=== Try it ===
Reproduce, please, only the lines from the first line below to the line containing "Task: Select the Matériel tab", inclusive.

*** Begin section ***

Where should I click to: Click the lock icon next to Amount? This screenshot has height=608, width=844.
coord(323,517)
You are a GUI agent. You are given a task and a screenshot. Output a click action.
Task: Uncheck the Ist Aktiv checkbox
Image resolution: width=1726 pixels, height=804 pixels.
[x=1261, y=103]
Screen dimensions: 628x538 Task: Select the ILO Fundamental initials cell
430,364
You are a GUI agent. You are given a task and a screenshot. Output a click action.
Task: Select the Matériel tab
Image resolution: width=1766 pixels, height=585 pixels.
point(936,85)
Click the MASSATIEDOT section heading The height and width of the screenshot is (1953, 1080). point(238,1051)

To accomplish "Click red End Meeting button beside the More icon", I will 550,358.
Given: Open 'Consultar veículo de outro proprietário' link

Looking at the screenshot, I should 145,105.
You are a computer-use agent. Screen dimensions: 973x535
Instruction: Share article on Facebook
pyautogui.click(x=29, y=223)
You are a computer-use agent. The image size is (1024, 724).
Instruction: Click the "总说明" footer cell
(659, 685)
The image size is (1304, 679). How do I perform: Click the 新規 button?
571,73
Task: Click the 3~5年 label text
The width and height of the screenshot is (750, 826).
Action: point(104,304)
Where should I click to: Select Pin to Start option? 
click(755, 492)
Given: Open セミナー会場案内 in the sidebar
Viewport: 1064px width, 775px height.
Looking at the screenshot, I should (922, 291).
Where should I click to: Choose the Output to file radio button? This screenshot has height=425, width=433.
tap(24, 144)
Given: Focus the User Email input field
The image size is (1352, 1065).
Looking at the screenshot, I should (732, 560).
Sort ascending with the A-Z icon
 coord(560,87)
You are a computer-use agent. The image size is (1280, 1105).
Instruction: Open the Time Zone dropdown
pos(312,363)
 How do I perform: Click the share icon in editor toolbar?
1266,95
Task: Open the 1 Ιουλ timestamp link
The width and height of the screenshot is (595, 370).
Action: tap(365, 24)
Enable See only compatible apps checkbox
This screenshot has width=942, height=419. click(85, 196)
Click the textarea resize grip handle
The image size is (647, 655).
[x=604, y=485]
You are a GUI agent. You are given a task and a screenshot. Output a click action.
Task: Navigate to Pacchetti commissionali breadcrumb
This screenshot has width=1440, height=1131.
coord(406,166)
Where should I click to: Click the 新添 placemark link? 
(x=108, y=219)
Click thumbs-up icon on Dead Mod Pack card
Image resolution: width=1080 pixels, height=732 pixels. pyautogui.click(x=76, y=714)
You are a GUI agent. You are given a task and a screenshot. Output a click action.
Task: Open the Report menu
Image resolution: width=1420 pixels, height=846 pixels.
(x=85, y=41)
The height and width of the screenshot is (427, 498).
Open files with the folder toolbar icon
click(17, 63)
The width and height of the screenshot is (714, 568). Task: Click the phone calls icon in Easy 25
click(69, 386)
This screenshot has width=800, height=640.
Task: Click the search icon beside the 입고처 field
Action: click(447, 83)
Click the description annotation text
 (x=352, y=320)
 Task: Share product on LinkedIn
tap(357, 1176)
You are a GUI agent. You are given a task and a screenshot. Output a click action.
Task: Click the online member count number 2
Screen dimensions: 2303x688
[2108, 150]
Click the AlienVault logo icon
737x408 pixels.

*** End section ***

=== Task result ===
Where should I click to: Click the lock icon next to Amount? This screenshot has height=608, width=844.
coord(323,517)
You are a GUI agent. You are given a task and a screenshot. Output a click action.
Task: Uncheck the Ist Aktiv checkbox
Image resolution: width=1726 pixels, height=804 pixels.
[x=1261, y=103]
Screen dimensions: 628x538 Task: Select the ILO Fundamental initials cell
430,364
You are a GUI agent. You are given a task and a screenshot. Output a click action.
Task: Select the Matériel tab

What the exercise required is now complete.